Somewhat, but even the most creative fans can't make it sound anywhere close to a completed project. You can take the songs intended for SFTBH and compile them in a way for the story to make some sense, but it's simply impossible to know what Rivers' original vision would have turned into. The fact remains that the album was scrapped too early in its development to ever be considered a "lost classic". There are moments of greatness on it for sure, but it was such an ambitious concept that it would have been difficult to pull off.  I think that ultimately is why Rivers pulled the plug in favor of a looser concept album with Pinkerton. He was likely scared off by his own ambition and didn't want to turn into Brian Wilson.

It's always been a dream of mine that one day the band decides to rise the project up from the ashes and actually complete it, because there's a lot to love about it.  Pinkerton B-Side "I Just Threw Out the Love of My Dreams" is a perfect example of that. It's long been one of my 5 favorite Weezer songs ever which is amazing for a song that doesn't even contain Rivers Cuomo on lead vocals. It's got a delicious synth sound that is reminiscent of Return of the Rentals, and the most adorable vocals from Rachel Haden. It's easy to dream about what the project would have sounded like, because right there is Laurel singing about Jonas in completed form. I'm not saying that I would trade Pinkerton for Songs From The Black Hole, but man... I really want both.
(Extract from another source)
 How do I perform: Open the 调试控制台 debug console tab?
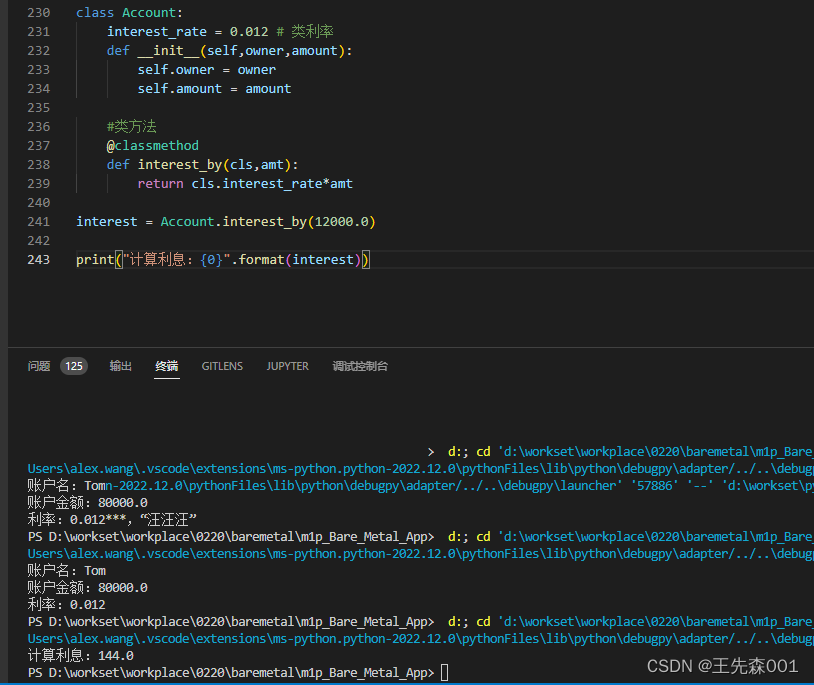pos(360,366)
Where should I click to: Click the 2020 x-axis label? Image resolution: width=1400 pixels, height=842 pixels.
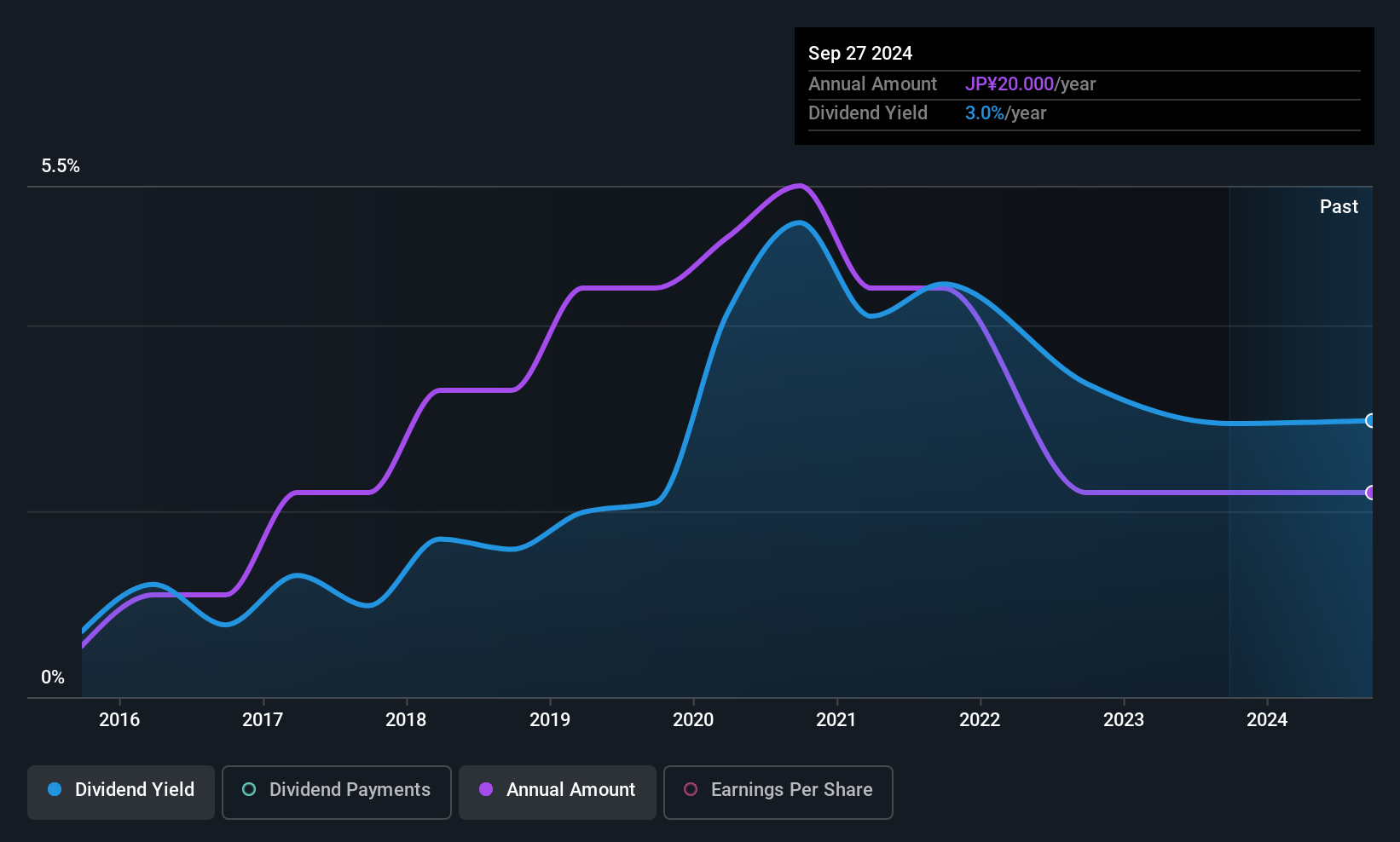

One can't help but salivate about an ambitious concept based album made in an era where Rivers Cuomo could do no wrong, and I have all the confidence in the world it would have been one of the best albums ever made were it actually completed.

(and no, this score really isn't about the music.)


  1. I've been waiting for this album since I was in high school...

  2. I'm only 23, so it was more like Middle school for me.